_Testo fornito:_
──────────
IL VOTO DI SETTEMBRE 

Gli italiani sono quindi chiamati a eleggere 400 deputati e 200 senatori, la Sardegna invierà a Roma 11 rappresentanti a Montecitorio (4 con lo schema uninominale, 7 col proporzionale) e 5 a Palazzo Madama (2 con lo schema uninominale, 3 col proporzionale). Per la prima volta gli elettori diciottenni potranno votare anche per il Senato (prima della riforma costituzionale del 2020 era necessario aver compiuto 25 anni). Il meccanismo elettorale misto prevede che 147 deputati e 74 senatori vengano eletti col sistema maggioritario (c’è un collegio per ogni seggio parlamentare da assegnare: il candidato espresso da un partito o da una coalizione che prende anche un solo voto in più degli altri in quel collegio conquista il seggio), mentre 253 deputati e 126 senatori arrivano in Parlamento col sistema proporzionale: in questo caso ogni partito esprime una lista di candidati e i seggi  (e quindi i posti per i nomi indicati nella lista) vengono assegnati in modo direttamente collegato ai voti ottenuti. Per esempio, un partito che raggiunge il 10 per cento dei voti, ottiene il 10 per cento dei seggi.

LE SOGLIE DI SBARRAMENTO 

Per evitare l’eccessiva frammentazione del voto, il Rosatellum prevede una soglia di sbarramento del 3 per cento: per accedere alla ripartizione dei seggi una forza politica deve per forza superare questa quota minima di consensi a livello nazionale. Se si resta sotto la linea di salvezza, quei voti andranno persi, a meno che il tal partito non sia inserito all’interno di una coalizione. In questo modo i voti presi da una forza che non raggiunge il 3 per cento verrebbero ripartiti tra gli altri partiti dell’alleanza. È indispensabile però raggiungere almeno l’uno per cento dei consensi: sotto quella soglia i voti andranno persi in ogni caso.
──────────
_Da fare:_
a. Nel testo sulla legge elettorale, quale quota minima di consensi nazionali deve superare una forza politica per partecipare alla ripartizione dei seggi?
b. Prosegui il testo sulla legge elettorale dopo la sua ultima frase.
I record che seguono non hanno alcun ruolo in questo esercizio.
──────────
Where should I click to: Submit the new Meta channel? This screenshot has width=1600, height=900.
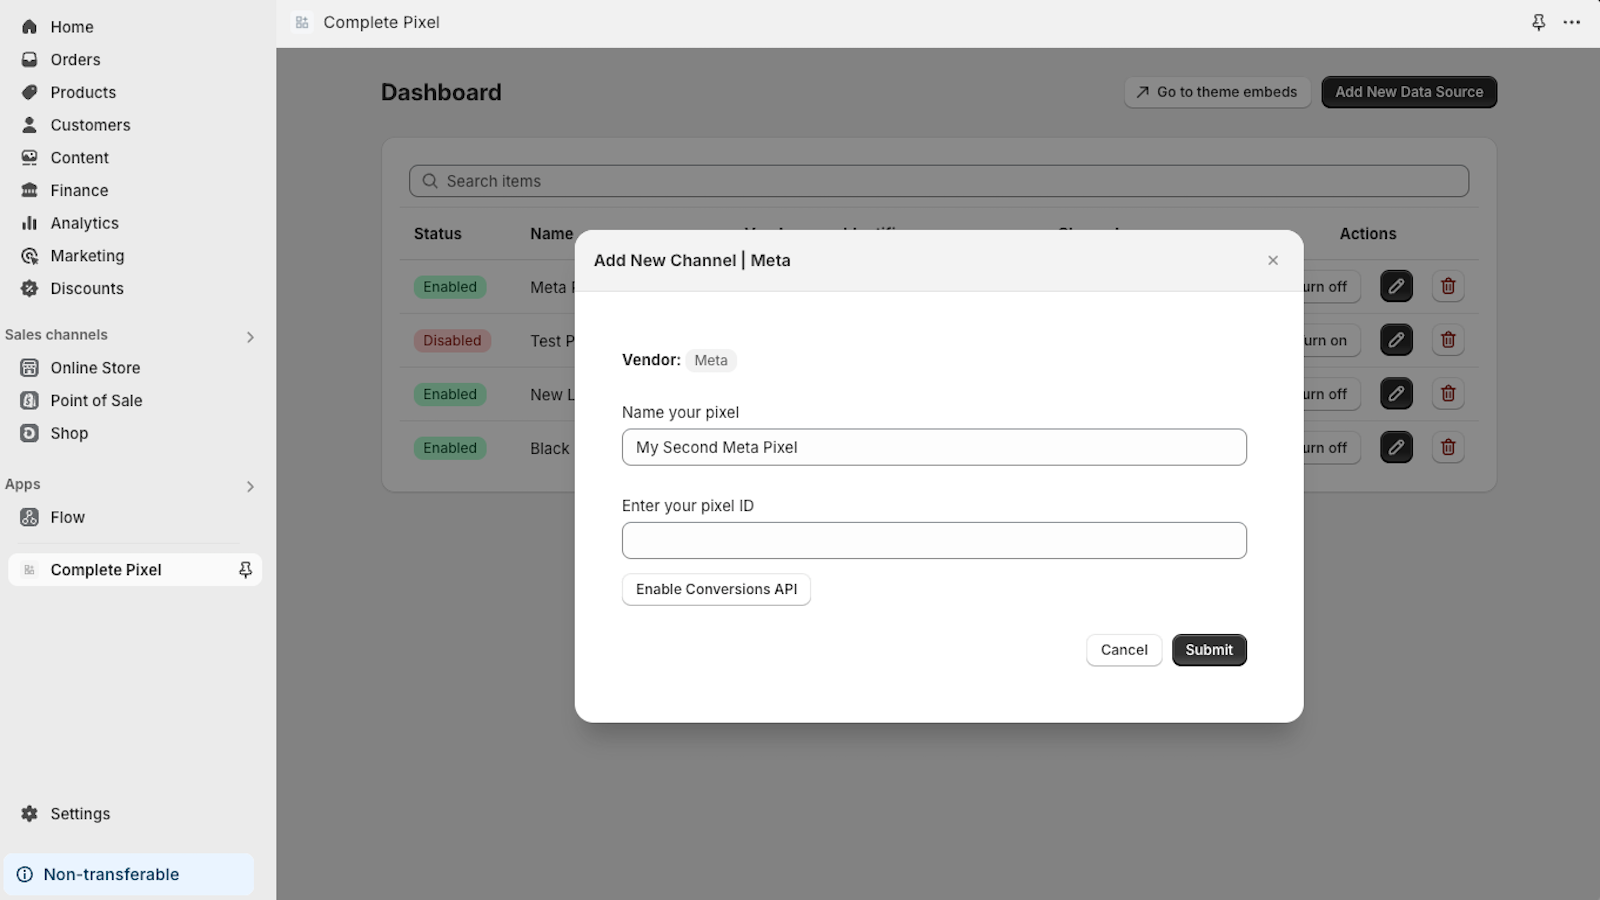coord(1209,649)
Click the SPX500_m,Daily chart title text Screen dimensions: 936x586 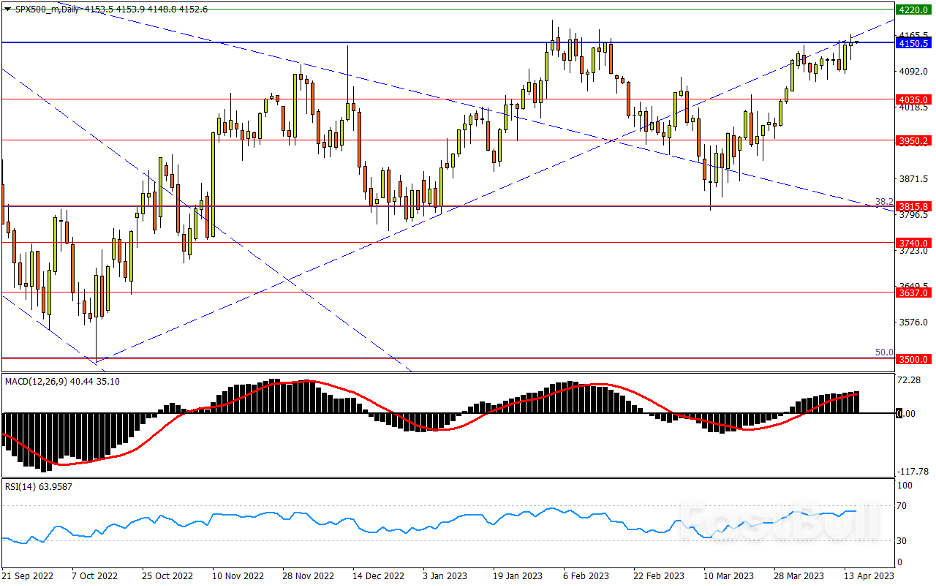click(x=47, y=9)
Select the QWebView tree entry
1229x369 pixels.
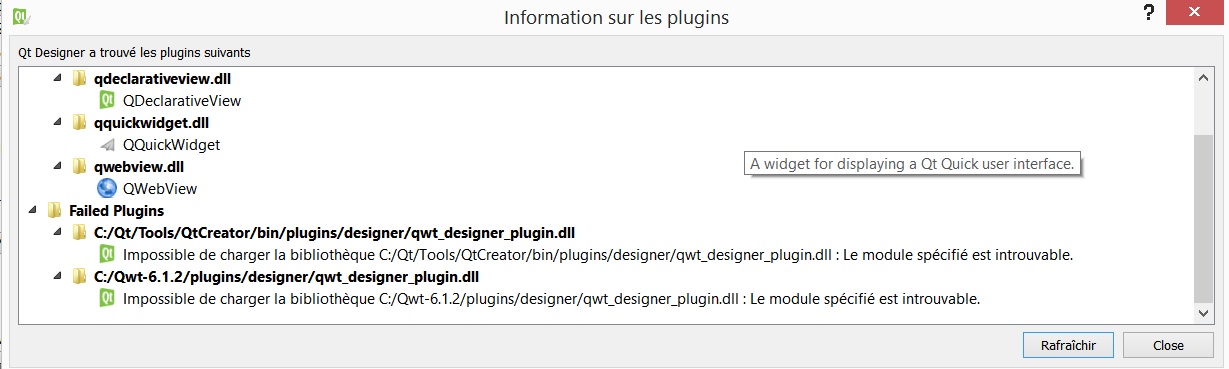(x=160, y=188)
──────────
_Risposte all'esercizio:_
a. Il 3 per cento dei consensi a livello nazionale.

b.
Se invece ci si presenta al voto come coalizione, la soglia di sbarramento per poter accedere ai seggi è pari al 10 per cento. Il singolo partito che, all’interno di questo accordo, dovesse superare quota 3 per cento arriverebbe lo stesso in Parlamento, anche se la coalizione non dovesse arrivare al 10 per cento. 

I VANTAGGI DELLE COALIZIONI 

Dal meccanismo del Rosatellum si può capire quanto siano decisive le alleanze, anche da parte di forze che hanno difficoltà a mettersi dalle stessa parte della barricata: i grandi partiti possono trarre vantaggio dalle quote ottenute a livello proporzionale dalle piccole forze politiche che non superano la soglia di sbarramento, mentre le forze piccole possono a loro volta far pesare i loro voti per ottenere posti considerati sicuri per la coalizione nei collegi uninominali (una strategia che riguarda per esempio Impegno civico di Di Maio o Sinistra italiana di Fratoianni nel centrosinistra e Noi con l’Italia di Lupi o Coraggio Italia di Brugnaro nel centrodestra). 

LE LISTE BLOCCATE 

Per i seggi assegnati col sistema uninominale, i partiti (o le coalizioni) indicano un solo nome  sulla scheda elettorale (ovviamente una per la Camera e una per il Senato), mentre nella parte proporzionale le singole forze politiche indicheranno una serie di candidati. Questa lista di nomi sarà considerata “bloccata” perché gli elettori non possono esprimere preferenze. Decisivo quindi l’ordine dei nomi della lista, ancora più decisivo il ruolo di chi - nelle segreterie dei partiti - avrà il compito di formare l’elenco dei nomi da inserire nella scheda. 

PREMIO DI MAGGIORANZA ASSENTE 

Il Rosatellum non prevede premi di maggioranza: negli intenti della legge sarà la parte indicata col sistema uninominale-maggioritario ad assicurare l’agibilità del Parlamento, ma l’esperienza passata racconta un altro film. Basti ricordare le difficoltà della nascita del primo governo Conte, con il complicato compromesso gialloverde, sull’asse M5S-Lega. Gli scenari attuali fanno intravedere un quadro nuovo, anche alla luce della novità di un polo di centro, ma solo la prova delle urne dirà la verità. 

IL VOTO ALL’ESTERO 

A chiudere la partita sei 600 parlamentari ci sono i 12 seggi (8 alla Camera e 4 al Senato) espressi dai cittadini italiani residenti in tutto il mondo. Sono previsti quattro collegi di riferimento: Europa, America meridionale, America centro-settentrionale e infine quello che mette insieme  Africa, Asia, Oceania e Antartide. Si tratta di collegi plurinominali, quindi i voti vengono ripartiti esclusivamente con il sistema proporzionale.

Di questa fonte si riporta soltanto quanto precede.